*DIRECTIONS*
Review the material and extract every line in which the word "computer" occurs.

== MATERIAL SHOWN

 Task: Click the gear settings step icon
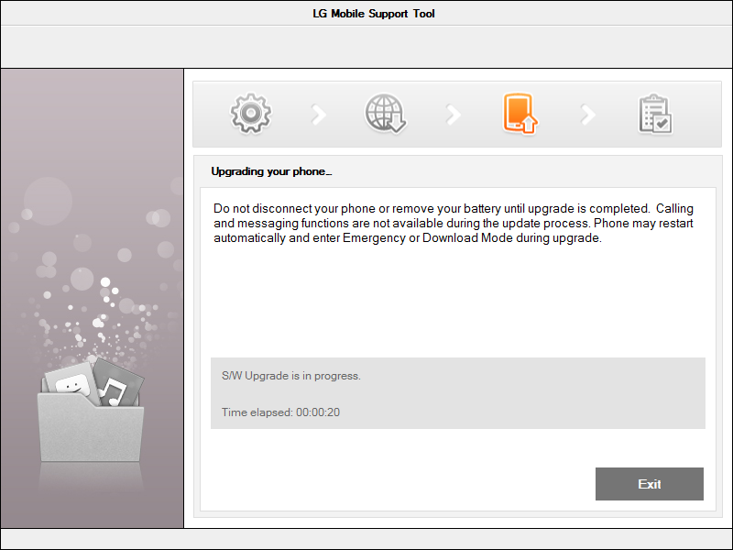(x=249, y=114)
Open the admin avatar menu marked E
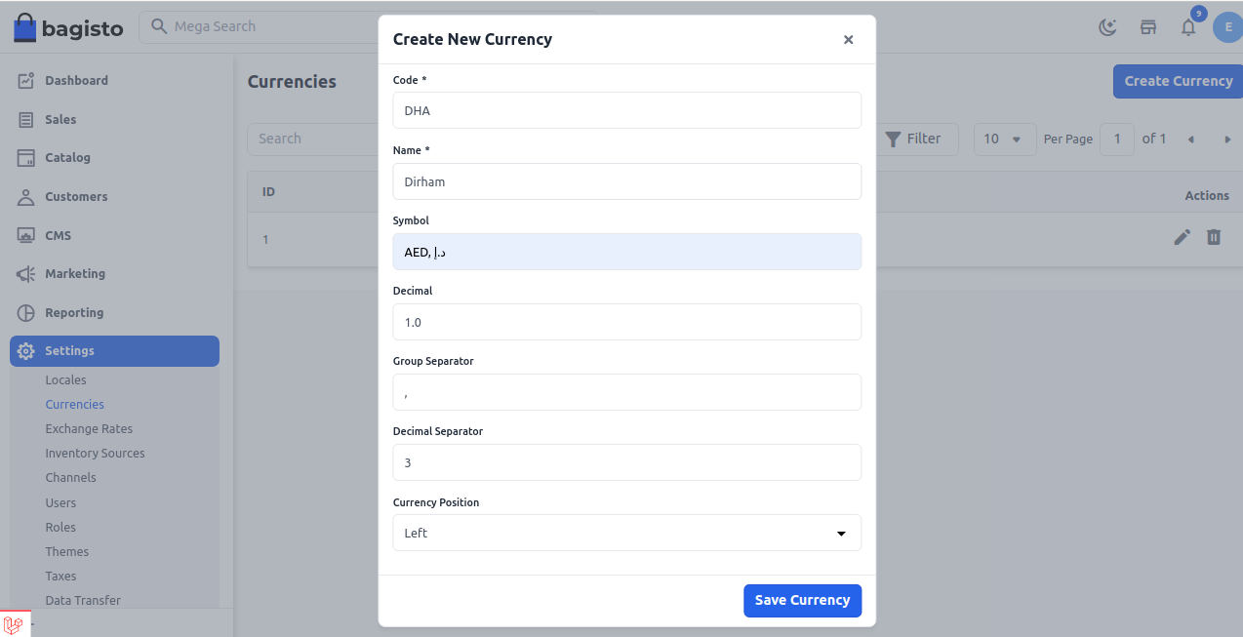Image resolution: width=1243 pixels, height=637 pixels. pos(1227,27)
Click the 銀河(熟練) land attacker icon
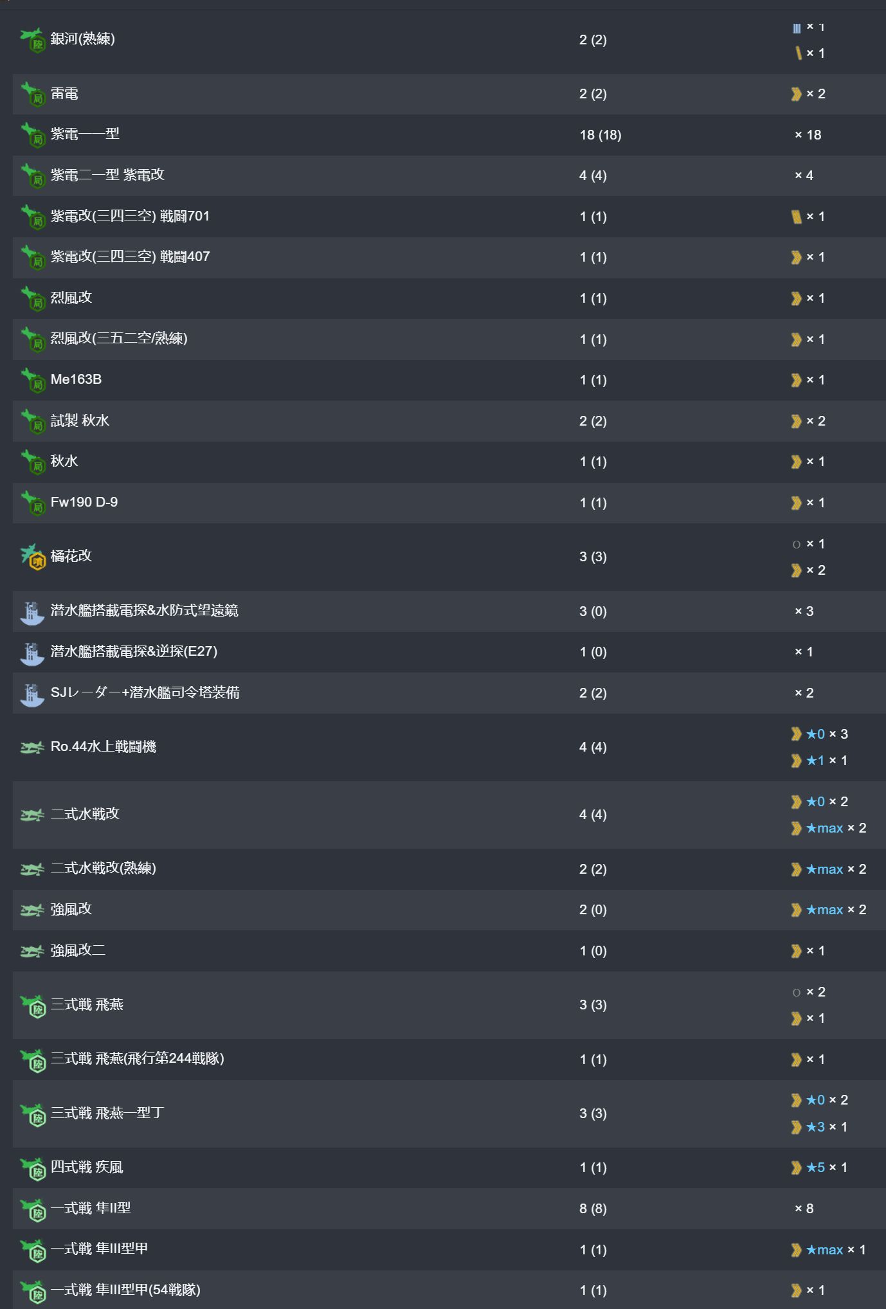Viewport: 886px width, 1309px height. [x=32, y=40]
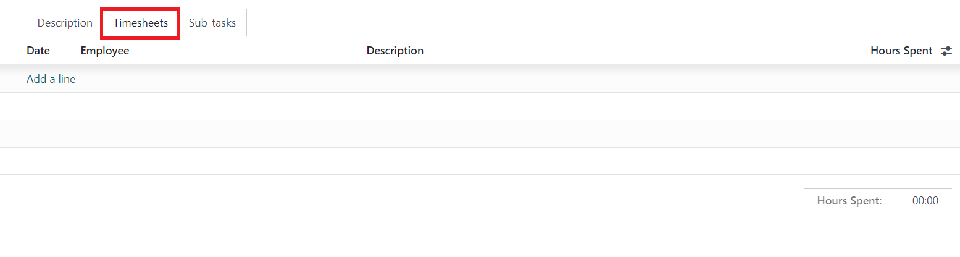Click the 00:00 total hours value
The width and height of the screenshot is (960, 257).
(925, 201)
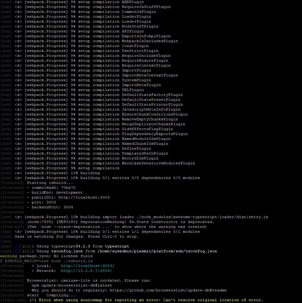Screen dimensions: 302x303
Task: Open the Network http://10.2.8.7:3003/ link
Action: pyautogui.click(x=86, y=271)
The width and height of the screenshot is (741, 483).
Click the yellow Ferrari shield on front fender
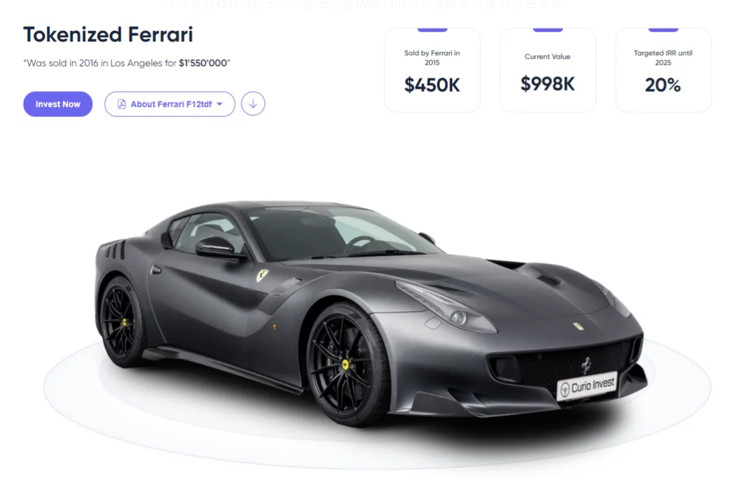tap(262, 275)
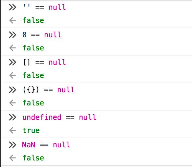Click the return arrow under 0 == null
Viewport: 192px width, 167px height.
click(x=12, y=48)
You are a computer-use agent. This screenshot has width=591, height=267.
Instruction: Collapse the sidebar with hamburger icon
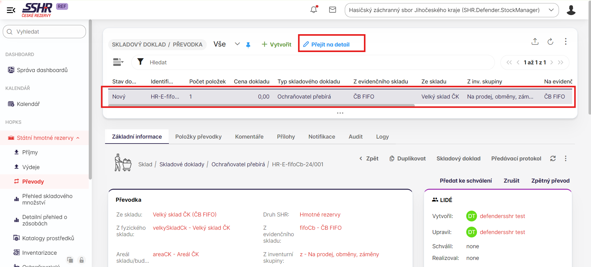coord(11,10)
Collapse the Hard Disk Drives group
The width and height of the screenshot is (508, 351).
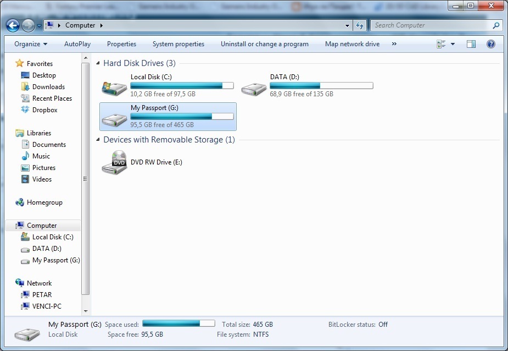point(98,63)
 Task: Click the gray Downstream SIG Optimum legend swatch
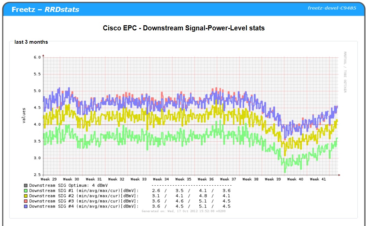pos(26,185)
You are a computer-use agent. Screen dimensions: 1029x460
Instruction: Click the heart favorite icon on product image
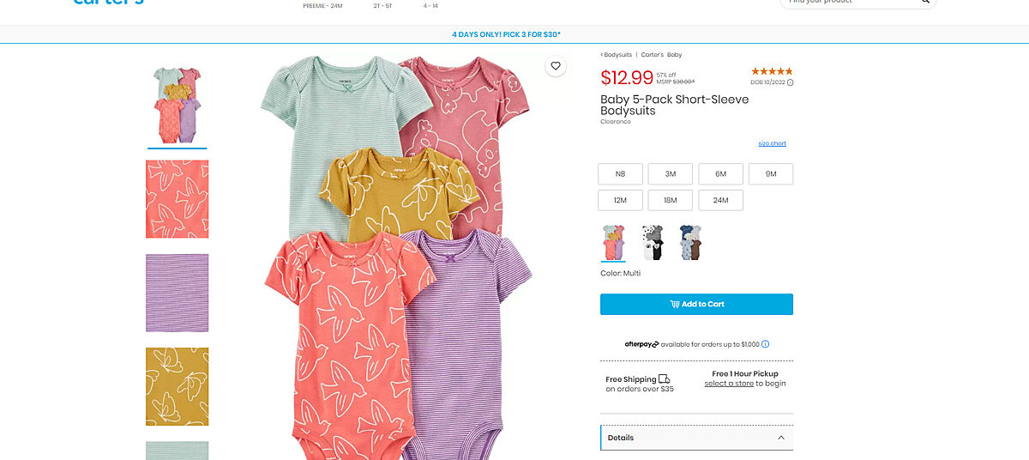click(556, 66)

====
== MATERIAL SHOWN

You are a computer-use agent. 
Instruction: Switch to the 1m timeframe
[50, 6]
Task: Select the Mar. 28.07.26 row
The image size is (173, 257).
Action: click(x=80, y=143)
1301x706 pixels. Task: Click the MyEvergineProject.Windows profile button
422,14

====
== MATERIAL SHOWN

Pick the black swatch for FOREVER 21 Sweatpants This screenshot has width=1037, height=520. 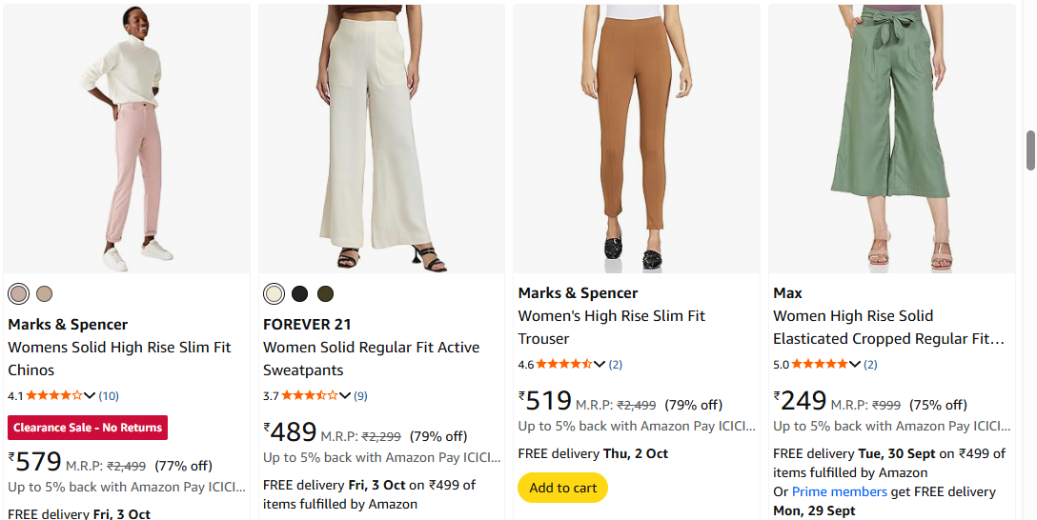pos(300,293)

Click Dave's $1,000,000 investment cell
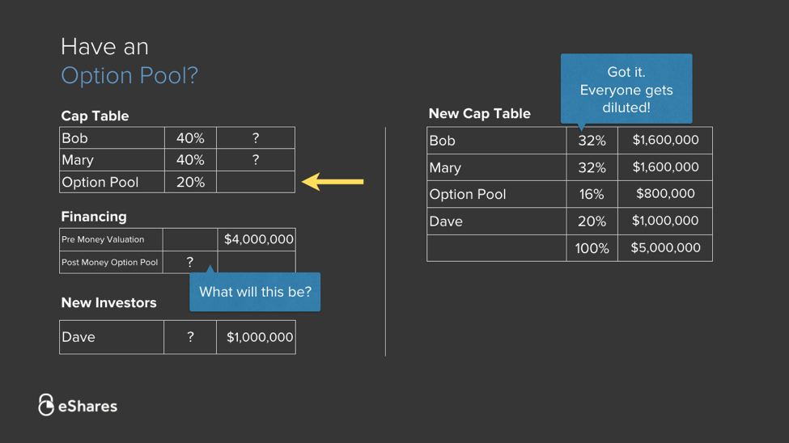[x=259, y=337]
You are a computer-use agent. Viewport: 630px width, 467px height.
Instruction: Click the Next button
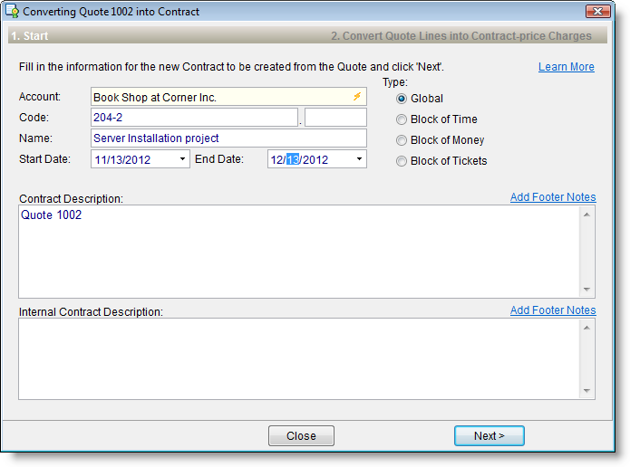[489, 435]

====

*ANSWER*
You are a computer-use agent. This screenshot has width=591, height=267.
You are a computer-use agent. Screen dimensions: 1029x460
You are a computer-use agent. 
You are a computer-use agent. Viewport: 630px width, 467px height.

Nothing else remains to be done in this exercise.